— WHAT YOU NEED TO DO —
Return, word for word, only the lines of the data below that lie between the line with "Image resolution: width=996" and the line with "Click the Skype Browser Host icon", those two lines included.

— SUPPLIED RECORDS —
▽

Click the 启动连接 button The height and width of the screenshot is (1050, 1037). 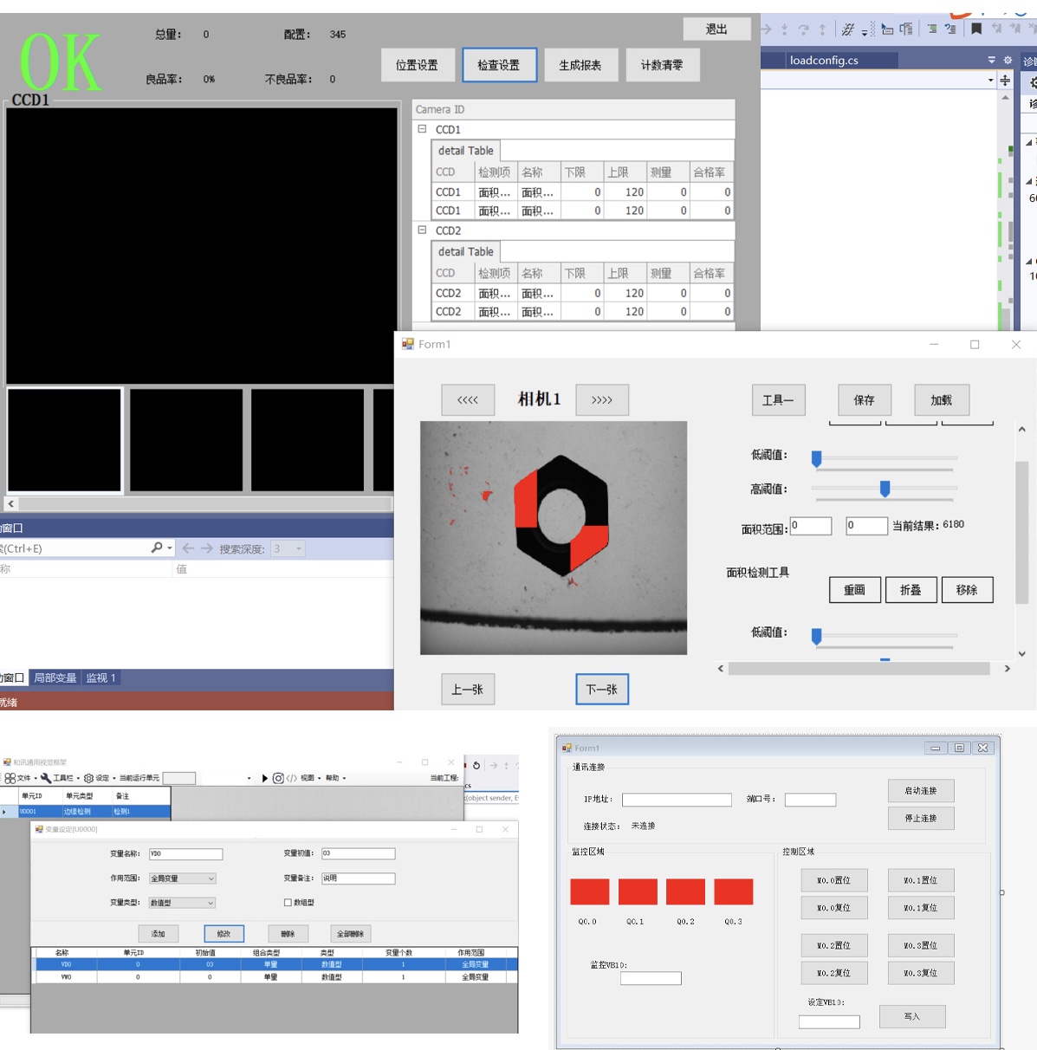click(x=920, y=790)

△
▽

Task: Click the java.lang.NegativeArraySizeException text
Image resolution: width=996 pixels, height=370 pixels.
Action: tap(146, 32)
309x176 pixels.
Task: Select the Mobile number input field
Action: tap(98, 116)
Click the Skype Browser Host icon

△

— TASK SOLUTION —
Image resolution: width=996 pixels, height=370 pixels.
Action: tap(146, 32)
309x176 pixels.
Task: Select the Mobile number input field
Action: tap(98, 116)
Click the Skype Browser Host icon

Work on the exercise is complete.